**WHAT THE TASK REQUIRES**
Copy out the records between the line holding "Where should I click to: Focus" and the line holding "coord(524,616)", both included, with every character unchanged.

**EXTRACTED INFORMATION**
# # # #

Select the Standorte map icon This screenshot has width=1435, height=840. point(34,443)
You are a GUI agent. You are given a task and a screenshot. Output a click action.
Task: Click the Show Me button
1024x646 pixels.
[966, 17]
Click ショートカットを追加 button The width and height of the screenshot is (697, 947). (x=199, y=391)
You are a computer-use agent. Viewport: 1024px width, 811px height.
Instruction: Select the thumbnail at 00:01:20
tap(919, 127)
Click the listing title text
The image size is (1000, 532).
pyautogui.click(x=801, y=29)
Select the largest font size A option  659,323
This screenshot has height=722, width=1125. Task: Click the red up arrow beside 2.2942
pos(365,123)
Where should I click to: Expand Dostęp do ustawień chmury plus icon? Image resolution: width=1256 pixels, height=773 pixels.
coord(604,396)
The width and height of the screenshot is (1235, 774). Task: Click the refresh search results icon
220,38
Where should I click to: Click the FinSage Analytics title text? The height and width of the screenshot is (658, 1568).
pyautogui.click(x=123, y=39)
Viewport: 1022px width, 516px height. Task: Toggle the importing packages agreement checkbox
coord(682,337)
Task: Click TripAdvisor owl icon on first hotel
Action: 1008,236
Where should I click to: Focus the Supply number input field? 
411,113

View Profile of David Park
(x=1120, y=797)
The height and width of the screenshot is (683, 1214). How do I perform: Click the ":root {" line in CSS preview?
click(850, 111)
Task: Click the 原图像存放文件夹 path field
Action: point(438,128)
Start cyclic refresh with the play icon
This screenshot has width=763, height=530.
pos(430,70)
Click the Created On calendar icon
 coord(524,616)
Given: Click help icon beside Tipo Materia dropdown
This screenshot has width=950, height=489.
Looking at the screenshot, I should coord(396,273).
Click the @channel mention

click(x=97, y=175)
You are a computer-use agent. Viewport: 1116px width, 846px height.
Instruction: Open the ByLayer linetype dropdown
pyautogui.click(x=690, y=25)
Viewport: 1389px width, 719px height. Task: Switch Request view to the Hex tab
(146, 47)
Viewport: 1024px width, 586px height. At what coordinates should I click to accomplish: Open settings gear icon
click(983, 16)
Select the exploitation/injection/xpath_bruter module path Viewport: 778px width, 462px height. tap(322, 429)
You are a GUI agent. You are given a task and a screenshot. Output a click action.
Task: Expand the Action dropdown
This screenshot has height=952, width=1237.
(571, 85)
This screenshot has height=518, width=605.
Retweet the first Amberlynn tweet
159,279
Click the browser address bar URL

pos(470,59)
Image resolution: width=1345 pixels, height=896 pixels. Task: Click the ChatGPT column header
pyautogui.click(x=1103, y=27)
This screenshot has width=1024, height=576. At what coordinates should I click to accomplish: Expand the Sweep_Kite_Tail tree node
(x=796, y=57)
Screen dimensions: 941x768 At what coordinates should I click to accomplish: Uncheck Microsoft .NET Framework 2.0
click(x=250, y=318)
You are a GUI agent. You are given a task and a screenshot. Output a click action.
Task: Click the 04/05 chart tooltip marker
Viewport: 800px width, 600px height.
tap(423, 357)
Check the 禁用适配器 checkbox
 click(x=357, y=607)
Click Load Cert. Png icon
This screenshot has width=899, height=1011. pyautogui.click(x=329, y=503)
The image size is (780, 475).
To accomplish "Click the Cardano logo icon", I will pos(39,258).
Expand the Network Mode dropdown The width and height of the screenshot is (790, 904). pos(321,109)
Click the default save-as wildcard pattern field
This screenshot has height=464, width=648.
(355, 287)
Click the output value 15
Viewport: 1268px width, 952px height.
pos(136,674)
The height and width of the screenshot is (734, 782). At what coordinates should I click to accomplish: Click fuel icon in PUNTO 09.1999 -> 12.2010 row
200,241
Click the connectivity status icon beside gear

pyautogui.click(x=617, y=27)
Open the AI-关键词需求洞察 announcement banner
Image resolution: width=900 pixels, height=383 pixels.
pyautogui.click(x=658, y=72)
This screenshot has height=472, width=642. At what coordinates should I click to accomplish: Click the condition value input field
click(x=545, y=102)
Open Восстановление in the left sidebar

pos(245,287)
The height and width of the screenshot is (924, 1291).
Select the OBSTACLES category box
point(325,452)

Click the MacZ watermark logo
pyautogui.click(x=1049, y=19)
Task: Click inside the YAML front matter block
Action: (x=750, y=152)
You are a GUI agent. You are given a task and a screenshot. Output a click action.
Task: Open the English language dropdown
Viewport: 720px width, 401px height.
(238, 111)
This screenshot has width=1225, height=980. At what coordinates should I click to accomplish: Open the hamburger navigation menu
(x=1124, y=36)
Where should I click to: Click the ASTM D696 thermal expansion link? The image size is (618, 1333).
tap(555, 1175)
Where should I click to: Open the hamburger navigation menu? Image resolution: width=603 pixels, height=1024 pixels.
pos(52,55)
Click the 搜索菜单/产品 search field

# # # #

**WRITTEN ANSWER**
Where should I click to: Focus the Supply number input field? 
411,113

View Profile of David Park
(x=1120, y=797)
The height and width of the screenshot is (683, 1214). How do I perform: Click the ":root {" line in CSS preview?
click(850, 111)
Task: Click the 原图像存放文件夹 path field
Action: point(438,128)
Start cyclic refresh with the play icon
This screenshot has width=763, height=530.
pos(430,70)
Click the Created On calendar icon
 coord(524,616)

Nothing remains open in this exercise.